Bologna, 2 agosto 1980. Quarant’anni dalla strage senza giustizia

Bologna, 2 agosto 1980.

È una mattina d’estate come tante, un sabato come tanti, torrido, quello dove molte persone prendono auto, pullman e treni per recarsi in vacanza, al mare o per raggiungere i propri cari dopo una settimana di duro lavoro.

Ore 10:25. Uno scoppio proviene dalla saletta della seconda classe della stazione Centrale di Bologna. Un forte crollo, urla, gente spaventata che scappa cercando aiuto e riparo.

Inizialmente si pensa ad un malfunzionamento della caldaia che ha portato all’esplosione, ma la causa non regge.

La motivazione è ben più grave ed agghiacciante. Ad uccidere 85 persone e ferirne 200 è stata una valigetta contenente 23 kg di tritolo fatta esplodere proprio in prossimità del treno Adria Express 13534 Ancona-Basilea, posizionata in modo strategico su un piccolo tavolo portabagagli del binario 1 sul quale stazionava il convoglio appena giunto, in modo da far crollare tutta l’ala Ovest della stazione.

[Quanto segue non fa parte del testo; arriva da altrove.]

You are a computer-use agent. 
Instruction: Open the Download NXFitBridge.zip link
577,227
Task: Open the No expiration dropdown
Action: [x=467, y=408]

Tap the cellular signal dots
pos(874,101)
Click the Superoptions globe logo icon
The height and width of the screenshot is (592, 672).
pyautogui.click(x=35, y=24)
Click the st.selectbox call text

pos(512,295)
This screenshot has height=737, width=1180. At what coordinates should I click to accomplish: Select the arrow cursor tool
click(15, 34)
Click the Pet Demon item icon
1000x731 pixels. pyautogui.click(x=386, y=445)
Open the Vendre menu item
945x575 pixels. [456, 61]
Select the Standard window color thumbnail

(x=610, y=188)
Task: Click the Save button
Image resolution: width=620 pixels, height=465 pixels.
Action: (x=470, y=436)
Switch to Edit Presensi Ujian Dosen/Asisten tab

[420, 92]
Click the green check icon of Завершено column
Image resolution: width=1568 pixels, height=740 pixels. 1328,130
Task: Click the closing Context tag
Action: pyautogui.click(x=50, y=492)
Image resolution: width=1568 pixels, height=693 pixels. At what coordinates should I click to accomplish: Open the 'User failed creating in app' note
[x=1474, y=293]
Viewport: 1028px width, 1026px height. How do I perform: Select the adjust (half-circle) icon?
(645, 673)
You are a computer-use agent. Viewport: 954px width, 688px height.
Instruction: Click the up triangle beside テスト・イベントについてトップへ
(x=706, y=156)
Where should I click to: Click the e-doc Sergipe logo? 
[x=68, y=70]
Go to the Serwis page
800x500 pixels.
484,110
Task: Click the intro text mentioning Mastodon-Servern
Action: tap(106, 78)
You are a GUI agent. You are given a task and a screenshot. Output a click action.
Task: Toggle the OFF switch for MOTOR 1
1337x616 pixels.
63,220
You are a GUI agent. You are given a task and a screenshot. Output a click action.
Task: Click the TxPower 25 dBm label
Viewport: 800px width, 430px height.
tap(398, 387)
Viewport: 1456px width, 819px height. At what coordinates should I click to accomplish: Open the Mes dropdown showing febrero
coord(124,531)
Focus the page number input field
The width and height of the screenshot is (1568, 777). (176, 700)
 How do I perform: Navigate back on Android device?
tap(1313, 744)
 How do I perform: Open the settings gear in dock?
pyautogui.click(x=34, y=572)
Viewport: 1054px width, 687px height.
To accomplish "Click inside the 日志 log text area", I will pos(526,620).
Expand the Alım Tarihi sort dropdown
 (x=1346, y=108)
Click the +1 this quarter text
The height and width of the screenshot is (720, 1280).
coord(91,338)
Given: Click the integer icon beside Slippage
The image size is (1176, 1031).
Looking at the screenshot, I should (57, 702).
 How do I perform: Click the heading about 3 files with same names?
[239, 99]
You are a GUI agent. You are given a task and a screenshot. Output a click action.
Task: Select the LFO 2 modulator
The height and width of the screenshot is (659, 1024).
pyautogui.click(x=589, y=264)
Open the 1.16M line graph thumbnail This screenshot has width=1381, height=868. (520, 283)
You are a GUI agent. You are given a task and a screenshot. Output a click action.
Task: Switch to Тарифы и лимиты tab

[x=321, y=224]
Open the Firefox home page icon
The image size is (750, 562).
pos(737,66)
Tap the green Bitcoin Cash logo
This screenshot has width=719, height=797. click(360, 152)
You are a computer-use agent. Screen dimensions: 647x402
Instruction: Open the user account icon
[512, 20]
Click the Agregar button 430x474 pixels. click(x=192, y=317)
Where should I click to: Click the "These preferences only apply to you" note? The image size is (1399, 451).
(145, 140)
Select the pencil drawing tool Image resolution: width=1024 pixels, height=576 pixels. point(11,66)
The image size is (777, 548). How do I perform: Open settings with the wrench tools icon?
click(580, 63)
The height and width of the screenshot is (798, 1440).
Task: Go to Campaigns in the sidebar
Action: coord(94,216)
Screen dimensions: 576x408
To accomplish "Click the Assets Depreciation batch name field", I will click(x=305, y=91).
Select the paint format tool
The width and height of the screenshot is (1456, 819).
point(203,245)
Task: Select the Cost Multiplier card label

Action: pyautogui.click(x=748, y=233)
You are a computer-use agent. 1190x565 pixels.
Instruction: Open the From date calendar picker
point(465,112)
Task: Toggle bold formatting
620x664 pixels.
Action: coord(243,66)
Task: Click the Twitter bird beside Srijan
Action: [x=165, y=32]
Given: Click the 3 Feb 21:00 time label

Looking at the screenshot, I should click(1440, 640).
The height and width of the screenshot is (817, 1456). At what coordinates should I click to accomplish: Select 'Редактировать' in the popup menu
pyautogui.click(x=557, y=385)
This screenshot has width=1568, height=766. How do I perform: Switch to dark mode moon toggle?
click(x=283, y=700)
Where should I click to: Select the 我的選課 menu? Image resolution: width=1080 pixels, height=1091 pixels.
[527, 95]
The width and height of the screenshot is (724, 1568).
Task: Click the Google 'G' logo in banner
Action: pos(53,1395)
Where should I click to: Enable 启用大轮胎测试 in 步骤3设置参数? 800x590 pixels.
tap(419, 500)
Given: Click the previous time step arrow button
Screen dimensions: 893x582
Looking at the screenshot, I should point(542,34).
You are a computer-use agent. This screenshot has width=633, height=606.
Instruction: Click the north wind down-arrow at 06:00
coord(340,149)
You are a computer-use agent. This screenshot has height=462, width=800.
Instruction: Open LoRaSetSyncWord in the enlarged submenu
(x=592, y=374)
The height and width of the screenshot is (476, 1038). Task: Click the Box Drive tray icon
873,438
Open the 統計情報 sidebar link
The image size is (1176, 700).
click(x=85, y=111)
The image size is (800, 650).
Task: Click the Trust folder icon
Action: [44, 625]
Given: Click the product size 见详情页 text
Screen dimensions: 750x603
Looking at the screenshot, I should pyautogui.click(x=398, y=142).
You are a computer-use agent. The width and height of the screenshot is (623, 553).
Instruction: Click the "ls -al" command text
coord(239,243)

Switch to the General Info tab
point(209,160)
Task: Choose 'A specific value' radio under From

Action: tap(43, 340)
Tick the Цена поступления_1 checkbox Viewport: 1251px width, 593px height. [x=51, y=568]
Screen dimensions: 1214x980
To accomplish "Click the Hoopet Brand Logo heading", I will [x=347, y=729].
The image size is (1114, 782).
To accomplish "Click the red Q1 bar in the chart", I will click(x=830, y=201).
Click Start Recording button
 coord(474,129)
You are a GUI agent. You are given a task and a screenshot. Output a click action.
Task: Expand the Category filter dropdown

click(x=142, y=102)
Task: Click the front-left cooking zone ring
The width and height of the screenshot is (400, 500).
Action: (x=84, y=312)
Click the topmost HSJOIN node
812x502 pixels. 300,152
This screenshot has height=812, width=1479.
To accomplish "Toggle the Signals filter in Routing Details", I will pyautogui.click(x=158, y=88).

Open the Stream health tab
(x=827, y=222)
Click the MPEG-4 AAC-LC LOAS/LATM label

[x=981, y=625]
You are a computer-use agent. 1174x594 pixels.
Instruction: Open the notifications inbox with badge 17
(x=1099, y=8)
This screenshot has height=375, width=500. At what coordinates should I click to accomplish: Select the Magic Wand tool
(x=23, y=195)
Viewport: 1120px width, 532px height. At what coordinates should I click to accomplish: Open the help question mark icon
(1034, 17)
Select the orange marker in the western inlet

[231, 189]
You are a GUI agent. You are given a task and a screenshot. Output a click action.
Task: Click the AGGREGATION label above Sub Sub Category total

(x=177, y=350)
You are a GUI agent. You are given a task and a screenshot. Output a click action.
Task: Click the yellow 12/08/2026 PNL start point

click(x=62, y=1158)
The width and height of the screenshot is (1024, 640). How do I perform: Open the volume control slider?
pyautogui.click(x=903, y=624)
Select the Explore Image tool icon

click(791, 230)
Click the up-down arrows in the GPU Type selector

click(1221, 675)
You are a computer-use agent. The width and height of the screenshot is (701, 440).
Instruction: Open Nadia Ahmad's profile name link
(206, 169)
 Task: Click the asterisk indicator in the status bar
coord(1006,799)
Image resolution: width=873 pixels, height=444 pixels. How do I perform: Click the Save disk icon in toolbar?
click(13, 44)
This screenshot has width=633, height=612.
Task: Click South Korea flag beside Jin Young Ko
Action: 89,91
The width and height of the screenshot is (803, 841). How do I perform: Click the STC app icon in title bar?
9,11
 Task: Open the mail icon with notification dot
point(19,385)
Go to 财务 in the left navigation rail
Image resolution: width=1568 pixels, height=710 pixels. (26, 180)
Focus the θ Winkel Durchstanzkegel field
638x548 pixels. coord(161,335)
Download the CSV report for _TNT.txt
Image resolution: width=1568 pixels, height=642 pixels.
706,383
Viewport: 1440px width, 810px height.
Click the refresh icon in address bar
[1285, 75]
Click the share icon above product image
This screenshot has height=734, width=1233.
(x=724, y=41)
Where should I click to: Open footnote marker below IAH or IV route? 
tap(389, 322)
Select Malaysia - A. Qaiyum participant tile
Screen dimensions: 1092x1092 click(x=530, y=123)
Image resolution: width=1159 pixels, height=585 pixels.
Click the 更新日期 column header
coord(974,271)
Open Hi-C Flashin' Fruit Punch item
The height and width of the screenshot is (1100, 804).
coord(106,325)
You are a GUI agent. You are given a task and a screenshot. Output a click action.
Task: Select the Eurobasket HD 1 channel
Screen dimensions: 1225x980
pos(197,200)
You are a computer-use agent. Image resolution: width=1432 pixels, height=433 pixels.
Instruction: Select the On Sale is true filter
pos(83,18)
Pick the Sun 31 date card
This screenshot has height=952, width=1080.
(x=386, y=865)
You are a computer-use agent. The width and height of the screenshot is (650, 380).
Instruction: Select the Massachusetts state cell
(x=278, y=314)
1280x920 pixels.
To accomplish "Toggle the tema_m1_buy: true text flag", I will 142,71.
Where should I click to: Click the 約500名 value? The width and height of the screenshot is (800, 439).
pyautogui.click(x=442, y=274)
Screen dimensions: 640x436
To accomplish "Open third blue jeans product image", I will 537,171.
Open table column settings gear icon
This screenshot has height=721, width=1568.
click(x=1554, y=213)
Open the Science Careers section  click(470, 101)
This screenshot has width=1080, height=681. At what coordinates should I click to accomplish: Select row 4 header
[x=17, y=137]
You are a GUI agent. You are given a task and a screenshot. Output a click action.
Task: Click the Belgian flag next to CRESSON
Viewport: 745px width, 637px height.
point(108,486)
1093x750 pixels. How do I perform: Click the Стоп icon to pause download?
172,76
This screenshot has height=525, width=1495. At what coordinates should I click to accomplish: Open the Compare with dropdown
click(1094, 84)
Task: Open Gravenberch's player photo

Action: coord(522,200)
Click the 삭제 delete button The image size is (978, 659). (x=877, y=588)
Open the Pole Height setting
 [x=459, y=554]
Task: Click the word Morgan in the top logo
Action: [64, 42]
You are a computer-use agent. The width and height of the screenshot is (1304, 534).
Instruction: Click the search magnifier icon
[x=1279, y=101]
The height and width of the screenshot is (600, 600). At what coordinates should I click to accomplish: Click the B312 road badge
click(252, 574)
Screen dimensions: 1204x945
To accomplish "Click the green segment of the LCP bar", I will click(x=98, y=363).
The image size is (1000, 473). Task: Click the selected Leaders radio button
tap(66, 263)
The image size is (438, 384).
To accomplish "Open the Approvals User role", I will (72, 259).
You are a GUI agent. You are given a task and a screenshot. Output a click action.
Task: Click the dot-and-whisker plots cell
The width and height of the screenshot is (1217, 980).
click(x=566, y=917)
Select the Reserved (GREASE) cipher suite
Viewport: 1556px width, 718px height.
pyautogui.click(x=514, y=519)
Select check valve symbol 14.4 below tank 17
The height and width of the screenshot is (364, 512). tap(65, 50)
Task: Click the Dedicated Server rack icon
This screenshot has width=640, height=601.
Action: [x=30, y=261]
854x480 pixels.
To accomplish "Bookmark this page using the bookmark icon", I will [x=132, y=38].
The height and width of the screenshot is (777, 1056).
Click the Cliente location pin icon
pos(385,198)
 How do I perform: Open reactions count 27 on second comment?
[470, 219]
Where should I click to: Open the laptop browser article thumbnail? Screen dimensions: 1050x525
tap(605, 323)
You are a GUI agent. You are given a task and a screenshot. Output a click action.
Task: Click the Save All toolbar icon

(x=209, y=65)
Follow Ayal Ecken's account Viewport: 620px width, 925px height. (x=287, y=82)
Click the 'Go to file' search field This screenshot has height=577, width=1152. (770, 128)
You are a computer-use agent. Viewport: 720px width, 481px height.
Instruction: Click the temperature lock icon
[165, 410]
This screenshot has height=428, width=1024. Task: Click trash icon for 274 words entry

In migliaia iniziano a mobilitarsi, la notizia fece il giro dei principali notiziari, creando paura e sgomento nella Nazione.

Personale sanitario, forze dell’ordine e civili iniziano a scavare a mani nude cercando di aiutare le persone incastrate tra le rotaie e i calcinacci, trovandosi davanti scene raccapriccianti: corpi mutilati, irriconoscibili, resti di una vita che è stata spazzata via nel giro di pochi secondi.

Era il 1980 e l’Italia stava cercando da uscire dall’incubo del terrorismo degli Anni di Piombo, che aveva portato tante, troppe morti.

La gente era stufa e, come si fa solitamente quando si passa un periodo storico negativo, ci si appiglia a quella piccola speranza di rinascita dopo tante lacrime e paura.

La voglia di ripartire, di ricominciare a vivere serenamente senza paura di saltare in aria da un momento all’altro come successe negli anni precedenti (ricordiamo la strage di Piazza della Loggia e del treno Italicus nel 1974, solo per citarne due) si stava portando via quella scia di sangue che fu protagonista negli anni Settanta.

Quella “calma apparente” durò poco perché quello alla stazione di Bologna fu un effimero, ennesimo attentato terroristico, ad opera dei NAR (Nuclei Armati Rivoluzionari), commando di estrema destra capitanato dai giovani Valerio “Giusva” Fioravanti e Francesca Mambro e che sarebbe diventata la strage più catastrofica dal secondo dopoguerra in Italia (e che, ancora oggi, detiene questo triste “primato”).

Fin da subito iniziarono i depistaggi. Infatti, fino ad oggi, le numerose indagini che sono state effettuate hanno solo portato alla condanna in via definitiva degli autori materiali della strage (Fioravanti, Mambro, Gilberto Cavallini e Luigi Ciavardini, altri giovani militanti dei NAR).

A distanza di anni però, finalmente, iniziano ad uscire i nomi di alcuni degli ipotetici finanziatori e mandanti effettivi, tra cui spiccano personalità che hanno fatto la storia della Prima Repubblica, come Licio Gelli (il “maestro venerabile” della loggia massonica P2), Mario Tedeschi (direttore de Il Borghese, giornale di destra) ed Umberto Ortolani (imprenditore ed uno dei principali finanziatori della P2).

C’è un piccolo rimpianto, però, in tutto ciò: sono tutti morti, quindi impossibilitati a scontare materialmente la pena.

Da anni l’Associazione familiari delle vittime della strage si batte per il riconoscimento delle colpe a coloro che furono gli artefici dell’attentato ed è vergognoso che abbiano dovuto aspettare quasi 40 anni per far sì che ciò accadesse.

La morte di uomini, donne e soprattutto bambini (la vittima più piccola, Angela Fresu, aveva 3 anni) ha aspettato troppo tempo per essere condannata del tutto.

Ciò che è giusto fare è non cancellare mai dalla memoria collettiva questa strage, anche per non ripetere gli errori del passato che ancora pesano sulla storia del nostro Paese.

Varie saranno le commemorazioni, tra cui il minuto di silenzio alle ore 10:25 e la presentazione della lapide con incisi i nomi delle vittime nella sala d’aspetto dove persero la vita esattamente quarant’anni fa, con la presenza delle Istituzioni: la Presidente del Senato Elisabetta Alberti Casellati e il Vice Ministro dell’Interno Vito Crimi.